Frequently Asked Questions
What is the Tiger Brokers commission rate for US stocks in Singapore?
Tiger Brokers charges 0.06% per trade for US stocks, with a minimum of USD 0.99 per trade. This means any US stock trade below USD 1,650 is capped at the USD 0.99 minimum. There are no additional platform or custody fees on top of this commission.
Does Tiger Brokers charge an inactivity fee or monthly platform fee?
No. Tiger Brokers does not charge an inactivity fee or a monthly platform fee. You can open an account, not trade for months, and pay nothing. This makes it suitable for investors who trade infrequently or want to keep a brokerage account on standby.
What is Tiger Brokers' FX conversion fee?
Tiger Brokers applies a foreign exchange spread of approximately 0.15% when you convert between currencies within the app — for example, from SGD to USD before buying US stocks. You can avoid this by depositing funds directly in the currency you need (e.g. depositing USD via bank transfer to fund US stock purchases).
Is Tiger Brokers cheaper than IBKR for Singapore investors?
It depends on your trade size. For small to medium trades (under USD 50,000 per trade), Tiger Brokers is simpler and similarly priced to IBKR. For large trades or high-frequency investors buying hundreds of shares at a time, IBKR’s tiered per-share pricing (USD 0.005/share, min USD 1.00) can work out cheaper. IBKR also has a lower FX conversion spread of around 0.08% vs Tiger’s 0.15%.
Can I use Tiger Brokers to invest my CPF or SRS funds?
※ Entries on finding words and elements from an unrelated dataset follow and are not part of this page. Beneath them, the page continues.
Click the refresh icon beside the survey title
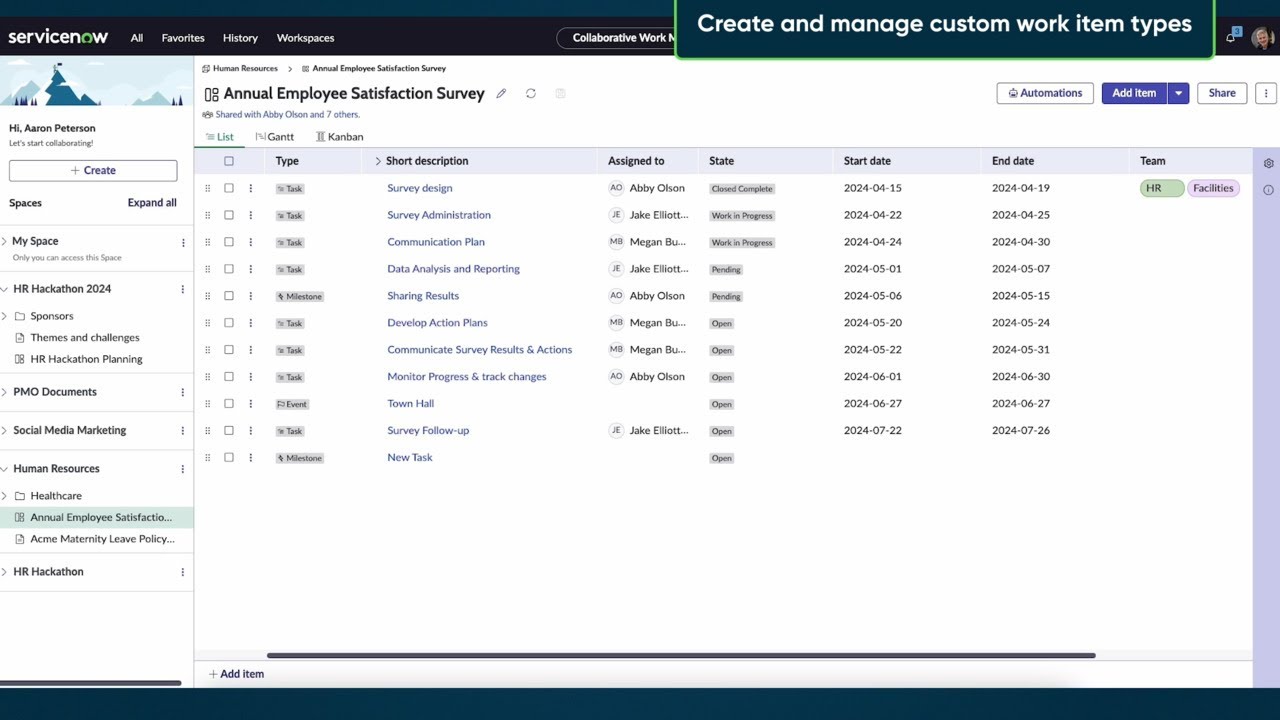Image resolution: width=1280 pixels, height=720 pixels. [530, 93]
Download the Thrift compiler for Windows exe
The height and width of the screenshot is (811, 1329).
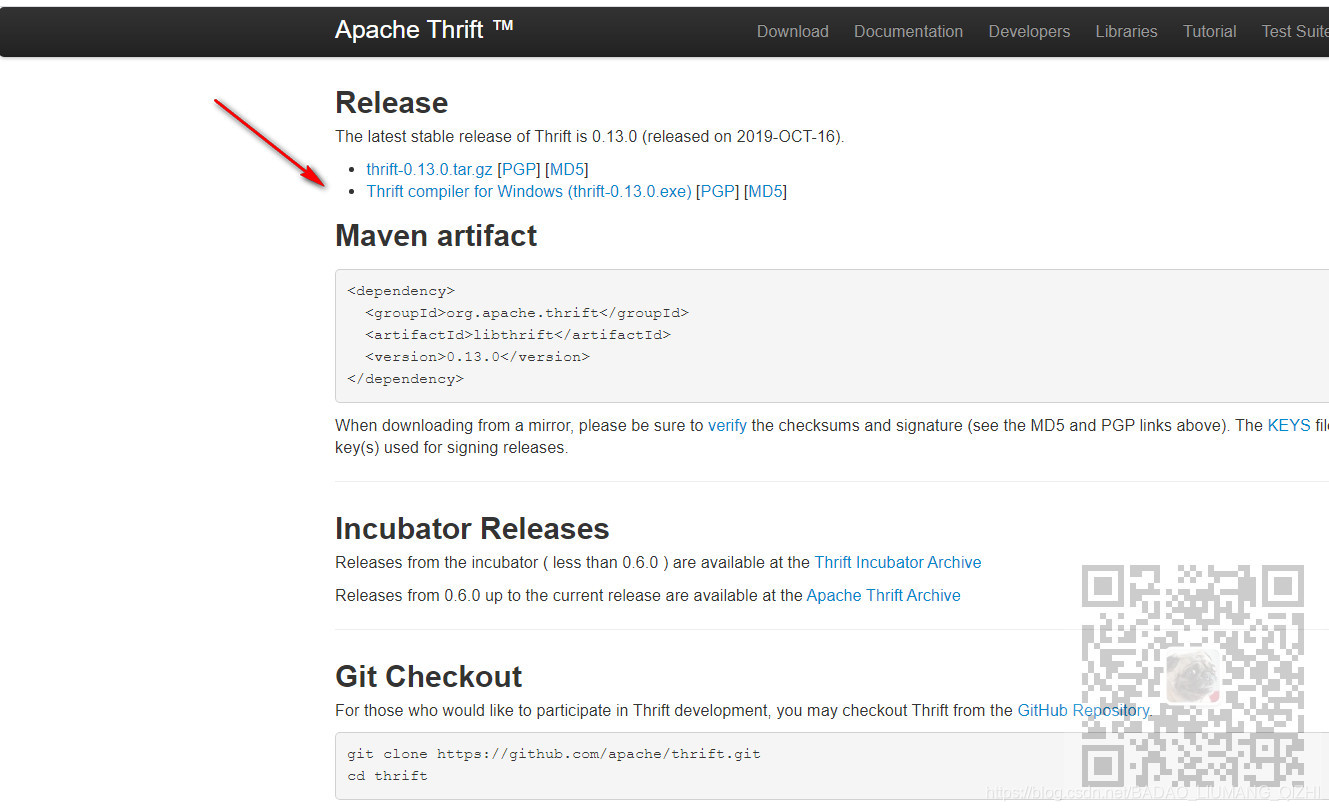tap(528, 191)
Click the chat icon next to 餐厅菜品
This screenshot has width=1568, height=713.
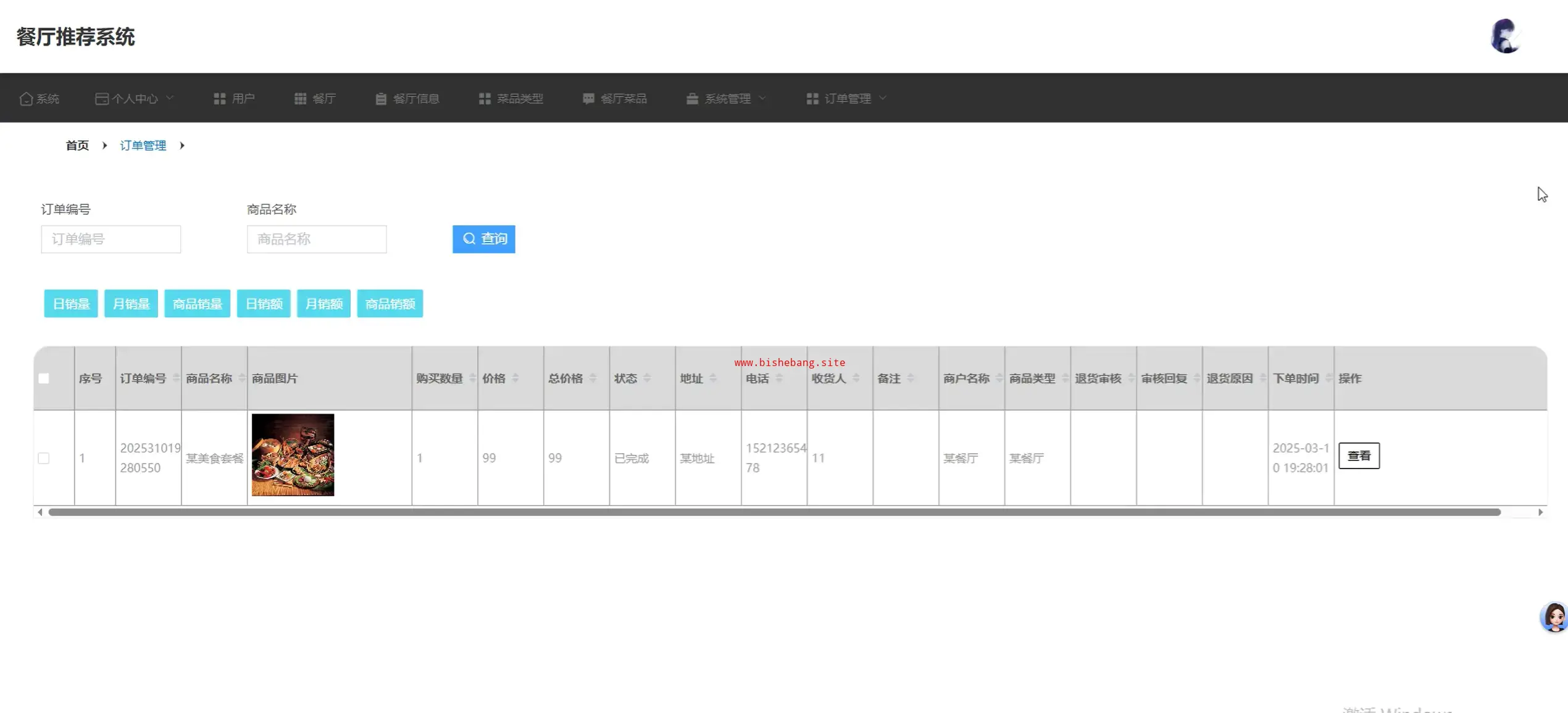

Tiger Brokers is not a CPF Investment Scheme (CPFIS) approved agent, so you cannot use your CPF Ordinary Account (OA) or Special Account (SA) to invest via Tiger. However, Tiger Brokers does support SRS (Supplementary Retirement Scheme) investments — you can link your SRS account to buy eligible SRS instruments. Check Tiger’s latest SRS eligibility list before investing, as not all products are SRS-eligible.
Is Tiger Brokers safe and regulated in Singapore?
Yes. Tiger Brokers Singapore (Tiger Fintech (SG) Pte. Ltd.) holds a Capital Markets Services (CMS) licence issued by the Monetary Authority of Singapore (MAS). Client assets — both cash and securities — are held in segregated accounts separate from Tiger’s own funds. This means if Tiger were to face financial difficulties, your assets are protected and cannot be used to settle Tiger’s debts.